Saturday, July 28, 2007

You Know You Live in Japan When...

You look out your apartment window and see this going on.

*Please note this is not video taken from my apartment, but merely an example of what I saw.

Monday, July 16, 2007

Thursday Thirteen (Random Thoughts About Life in Japan)

1. I am always sure I feel an earthquake. Shudders caused by passing trains, heavy wind, speeding trucks and people upstairs, things I never noticed before, now cause me to stop and wonder about grinding Tectonic plates.

2. I have discovered that eating large chunks of raw fish is not as bad as I previously thought.
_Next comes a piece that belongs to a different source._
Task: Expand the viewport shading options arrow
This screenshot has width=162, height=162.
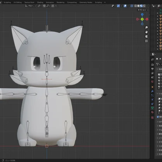Action: 147,6
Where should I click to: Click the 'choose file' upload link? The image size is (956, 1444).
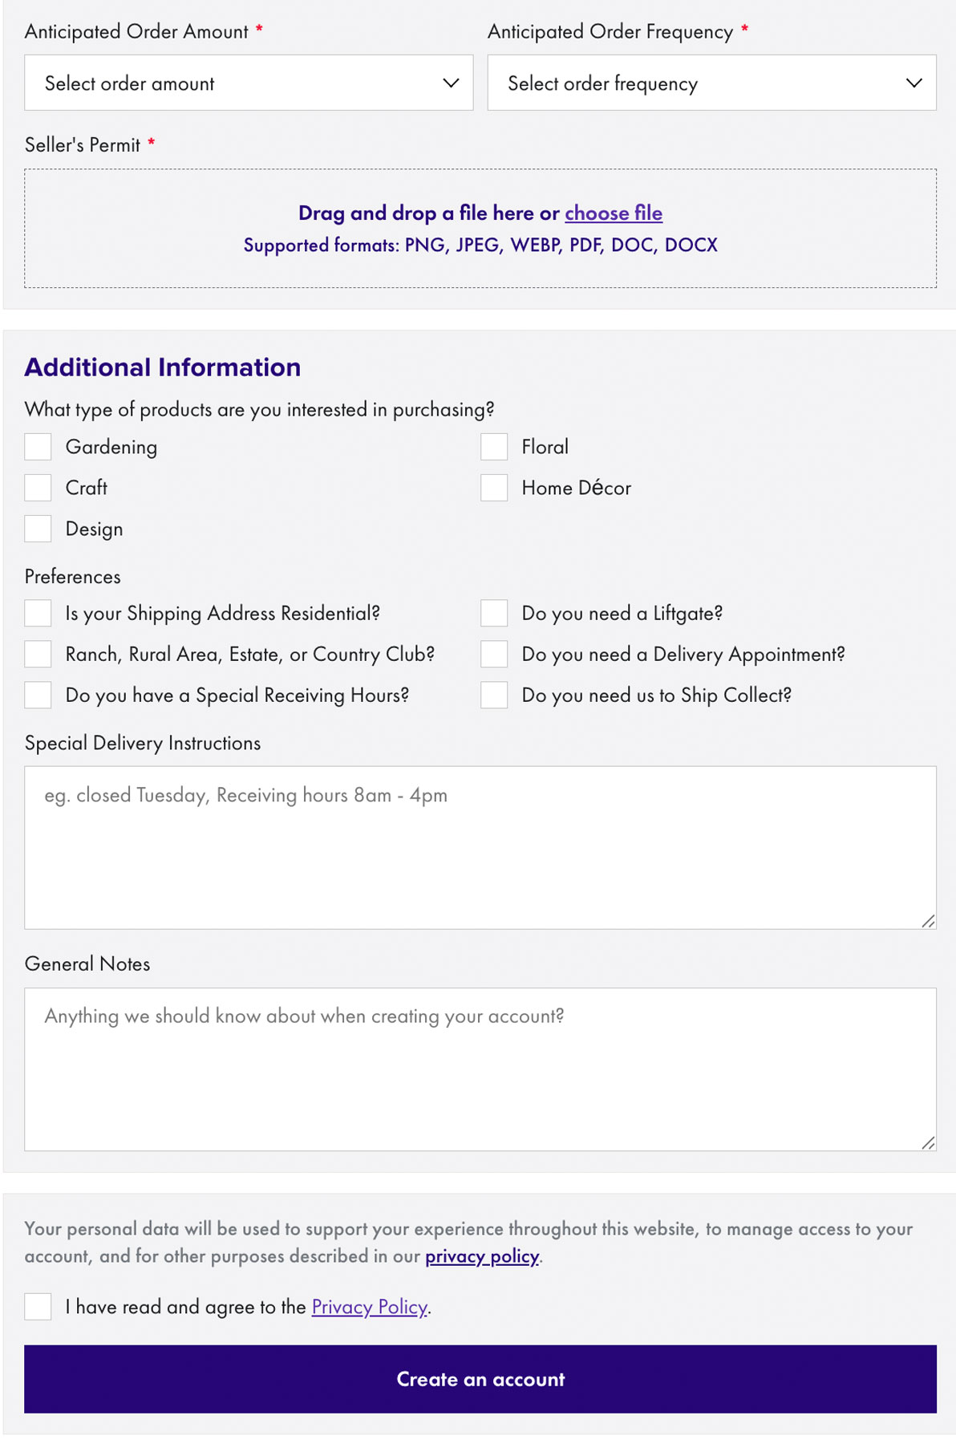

However, I still refuse to eat juicy, red fish eggs, raw sea urchin, fermented soy beans, chicken hearts, raw horse sushi, squid guts and a number of other common Japanese foods.
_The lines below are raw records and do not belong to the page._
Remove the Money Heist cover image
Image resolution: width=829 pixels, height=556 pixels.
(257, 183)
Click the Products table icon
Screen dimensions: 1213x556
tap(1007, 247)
3. I will always be mystified when I see English genre signs in Japanese book stores that don't have any English books.

4. I now realize how difficult it is to explain words like "although," "actually," and "rather," among others.
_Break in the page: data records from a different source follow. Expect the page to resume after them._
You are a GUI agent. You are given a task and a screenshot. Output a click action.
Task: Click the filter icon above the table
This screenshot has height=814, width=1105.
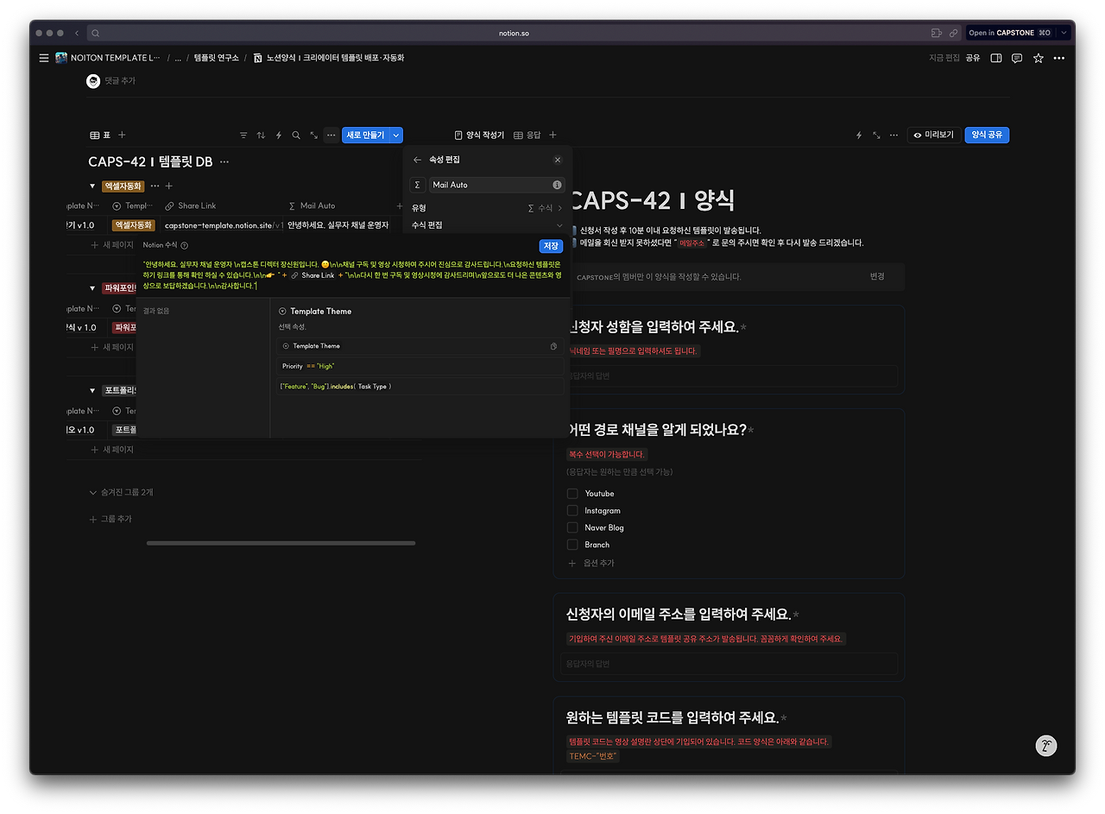[x=243, y=136]
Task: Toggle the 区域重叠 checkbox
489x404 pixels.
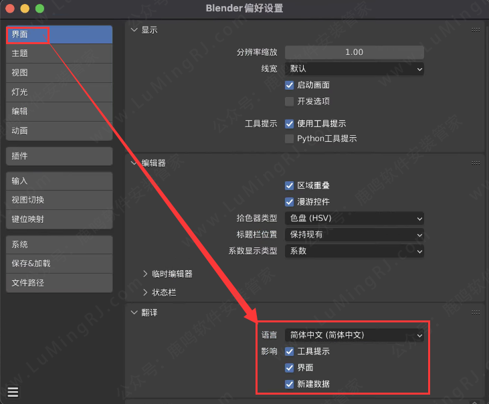Action: tap(290, 185)

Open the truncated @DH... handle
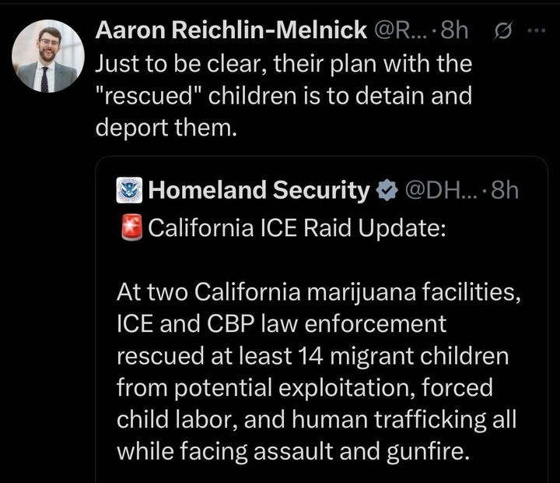[440, 189]
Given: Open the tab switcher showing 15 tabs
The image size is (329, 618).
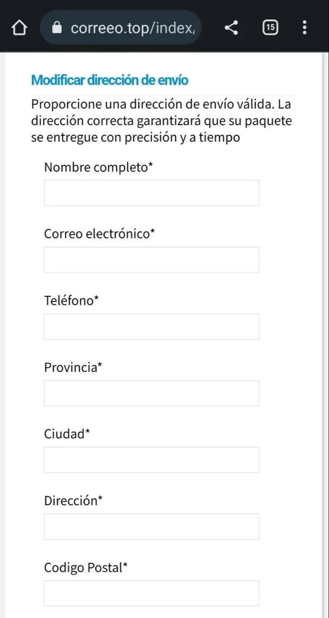Looking at the screenshot, I should point(270,28).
5. I will never understand why there are no less than ten vending machines on any given platform when it is considered rude to drink on the trains.

6. I have devised several strange ways to amuse myself at work. For example, I brought a country CD to my branch and enjoy setting "Boot Scoot Boogy" to play on repeat. The record number of plays before anyone noticed is 9 or 10.

7. I also hum the tune from 69 Boyz's "Daisy Dukes," rather than "Winnie the Pooh" when my Kinder students color in their workbooks.

8. Nearly everyone of my students has informed me that they will "go to shopping." This is by far the most common mistake I hear from students. I have heard it at least three hundred times, maybe more.

9. I've noticed a series of strange contradictions in Japan. For example, it's considered terribly rude to use the cell phone on the train, as it may disturb other passengers, yet it's okay for political vans to cruise up and down residential neighborhoods at 8 a.m. blaring campaign messages. Residents of Japan must extensively separate their garbage so that everything can be recycled and nothing wasted, yet fast food employees will use no less than four plastic bags to wrap one order. One bag for the drinks, one for the fries, one for the burgers and one to carry it all. Generally, the Japanese seem to have a love/hate relationship with foreigners. Thousands, perhaps millions, study another language in their free time and they print English on just about anything, yet there are signs showing blond haired, blue eyed foreigners robbing Japanese women at ATMs and Japanese passengers will sometimes make a big show of not sitting next to a foreigner on the train (see below).

10. The following has happened to my husband two times: Japanese person gets on train. There is a large empty spot next to my husband and no room on the bench across. Japanese person ignores large spot next to my husband and attempts to wriggle his way into the spot across the aisle, a spot scarcely large enough for a child. On one occasion, the person finally gave up and sat next to my husband, on the other the woman managed to worm her way between other (Japanese) passengers. My husband was wearing business clothes both times, so it wasn't like he looked like a crazed homeless person.

11. I am sure I will collapse from sensory overload when we finally return to the United States. Oh to be able to read and understand what's said around me! Oh to be able to speak freely, and at a natural speed! I know most people take this stuff for granted, but I never will again.

12. However, I will not be glad to return to American service. The service here is eerily perfect. Many restaurants have a button diners push, and bing, a server appears like magic. There's no waiting around for waiters to get off their smoke break and/or finish telling the cooks how wasted they got last night. A cashier at a fast food restaurant once forgot to give me my ketchup and ran halfway across the mall to give it to me.

13. When not at work or at home, I have no clue what's going on around me. I may as well be Helen Keller. I'm illiterate, I have no idea what people are saying, ever, I can't do the simplest things like ask how to recharge my train pass or request no mayonnaise on my pizza. There was a typhoon headed towards Tokyo a few days ago and my husband had no idea until our students told us.